Summary
In Williams, the defendant admitted the offense charged but the dispositive question of sanity was submerged into a sea of instructions on lesser included offenses.
Summary of this case from Wilcott v. StateOpinion
No. 83-1381.
January 23, 1985.
Appeal from the Circuit Court, Broward County, Stanton S. Kaplan, J.
Richard L. Jorandby, Public Defender, and Stephen W. Benedict, Asst. Public Defender, West Palm Beach, for appellant.
Jim Smith, Atty. Gen., Tallahassee, and Sarah B. Mayer, Asst. Atty. Gen., West Palm Beach, for appellee.
Defendant, charged with attempted first-degree murder, was found guilty of attempted second-degree murder. He claims that the trial court committed reversible error by declining to instruct the jury on the crime of attempted third-degree murder. We agree.
It is now well-settled that the crime of attempted third-degree murder exists in Florida. See State v. Overfelt, 457 So.2d 1385 (Fla. 1984); Gentry v. State, 437 So.2d 1097 (Fla. 1983). It is equally well-settled that "the failure to instruct on the next immediate lesser-included offense (one step removed) constitutes error that is per se reversible." State v. Abreau, 363 So.2d 1063 (Fla. 1978).

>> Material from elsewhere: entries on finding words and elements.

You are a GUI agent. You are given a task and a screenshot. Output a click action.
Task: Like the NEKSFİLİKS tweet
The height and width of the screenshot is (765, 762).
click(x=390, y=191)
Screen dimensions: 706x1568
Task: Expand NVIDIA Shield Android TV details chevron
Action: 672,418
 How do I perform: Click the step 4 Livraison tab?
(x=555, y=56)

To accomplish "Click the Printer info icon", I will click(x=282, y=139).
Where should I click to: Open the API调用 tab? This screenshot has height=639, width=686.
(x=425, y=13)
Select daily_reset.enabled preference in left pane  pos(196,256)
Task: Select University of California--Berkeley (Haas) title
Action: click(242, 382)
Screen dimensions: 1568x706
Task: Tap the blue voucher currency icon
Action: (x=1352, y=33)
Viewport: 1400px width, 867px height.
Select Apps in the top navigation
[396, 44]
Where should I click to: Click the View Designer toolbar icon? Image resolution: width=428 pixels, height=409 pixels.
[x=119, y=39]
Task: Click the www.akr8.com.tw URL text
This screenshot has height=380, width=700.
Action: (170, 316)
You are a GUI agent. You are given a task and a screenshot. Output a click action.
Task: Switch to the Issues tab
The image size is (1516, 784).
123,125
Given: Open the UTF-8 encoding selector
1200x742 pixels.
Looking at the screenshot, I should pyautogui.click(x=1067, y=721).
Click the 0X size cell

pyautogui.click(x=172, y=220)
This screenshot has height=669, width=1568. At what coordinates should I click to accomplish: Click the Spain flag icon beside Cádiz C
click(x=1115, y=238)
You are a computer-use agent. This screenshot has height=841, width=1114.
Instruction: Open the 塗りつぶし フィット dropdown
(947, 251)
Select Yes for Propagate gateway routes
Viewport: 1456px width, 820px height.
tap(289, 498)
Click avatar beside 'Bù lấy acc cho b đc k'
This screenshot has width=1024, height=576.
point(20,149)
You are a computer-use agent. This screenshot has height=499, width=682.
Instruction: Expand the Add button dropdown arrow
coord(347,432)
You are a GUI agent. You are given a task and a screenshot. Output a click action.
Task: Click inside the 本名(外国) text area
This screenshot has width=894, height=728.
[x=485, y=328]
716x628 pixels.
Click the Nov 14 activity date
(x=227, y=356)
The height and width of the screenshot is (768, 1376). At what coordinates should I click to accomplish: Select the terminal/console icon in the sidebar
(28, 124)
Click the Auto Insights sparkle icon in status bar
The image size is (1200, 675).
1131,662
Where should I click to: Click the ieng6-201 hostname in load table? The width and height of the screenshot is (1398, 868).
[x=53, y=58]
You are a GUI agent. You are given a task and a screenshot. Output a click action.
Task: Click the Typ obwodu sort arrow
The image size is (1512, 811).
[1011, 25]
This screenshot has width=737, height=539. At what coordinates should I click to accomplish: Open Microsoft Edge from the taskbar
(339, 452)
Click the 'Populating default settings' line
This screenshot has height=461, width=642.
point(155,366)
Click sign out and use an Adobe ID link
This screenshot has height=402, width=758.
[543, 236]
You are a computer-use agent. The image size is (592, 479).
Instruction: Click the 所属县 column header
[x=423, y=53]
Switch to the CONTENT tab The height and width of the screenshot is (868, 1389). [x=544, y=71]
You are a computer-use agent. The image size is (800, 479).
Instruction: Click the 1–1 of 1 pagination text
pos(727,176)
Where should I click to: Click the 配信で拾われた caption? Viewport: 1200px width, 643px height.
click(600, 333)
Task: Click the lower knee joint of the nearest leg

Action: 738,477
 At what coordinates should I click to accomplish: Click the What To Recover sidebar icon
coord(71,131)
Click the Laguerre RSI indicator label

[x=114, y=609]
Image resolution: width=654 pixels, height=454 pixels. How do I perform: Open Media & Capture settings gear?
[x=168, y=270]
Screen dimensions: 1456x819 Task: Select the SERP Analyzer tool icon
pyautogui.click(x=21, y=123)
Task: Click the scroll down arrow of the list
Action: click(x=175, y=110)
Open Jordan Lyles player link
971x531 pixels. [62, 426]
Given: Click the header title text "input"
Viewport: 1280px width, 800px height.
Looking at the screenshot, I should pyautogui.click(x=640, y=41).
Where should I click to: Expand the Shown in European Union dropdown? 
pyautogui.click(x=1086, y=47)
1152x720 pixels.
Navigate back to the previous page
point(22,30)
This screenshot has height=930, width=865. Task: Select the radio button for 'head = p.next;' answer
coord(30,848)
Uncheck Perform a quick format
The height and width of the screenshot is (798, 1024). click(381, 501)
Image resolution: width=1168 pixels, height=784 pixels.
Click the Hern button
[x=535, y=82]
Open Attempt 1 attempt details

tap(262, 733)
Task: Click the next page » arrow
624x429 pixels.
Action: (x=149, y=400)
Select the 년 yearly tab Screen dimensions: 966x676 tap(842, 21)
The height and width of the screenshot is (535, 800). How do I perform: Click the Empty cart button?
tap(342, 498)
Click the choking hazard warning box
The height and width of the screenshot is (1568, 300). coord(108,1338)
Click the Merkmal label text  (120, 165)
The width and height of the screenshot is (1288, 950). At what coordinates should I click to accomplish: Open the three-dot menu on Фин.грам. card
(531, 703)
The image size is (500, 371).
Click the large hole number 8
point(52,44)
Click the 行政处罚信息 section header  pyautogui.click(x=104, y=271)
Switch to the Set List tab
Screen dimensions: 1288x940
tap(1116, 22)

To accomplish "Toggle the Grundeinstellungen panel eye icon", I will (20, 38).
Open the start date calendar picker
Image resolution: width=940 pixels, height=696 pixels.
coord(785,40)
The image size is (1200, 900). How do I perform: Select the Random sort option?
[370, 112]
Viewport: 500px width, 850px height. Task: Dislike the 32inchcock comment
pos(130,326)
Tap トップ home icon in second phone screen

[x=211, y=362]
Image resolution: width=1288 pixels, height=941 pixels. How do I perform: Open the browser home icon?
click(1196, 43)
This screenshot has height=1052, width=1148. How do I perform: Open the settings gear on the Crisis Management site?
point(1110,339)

Thus, the trial court's refusal to instruct on attempted third-degree murder, the next immediate lesser-included offense to the crime of attempted second-degree murder, requires reversal of defendant's conviction and sentence for the crime of attempted second-degree murder.
REVERSED and REMANDED for NEW TRIAL.
LETTS, HURLEY and DELL, JJ., concur.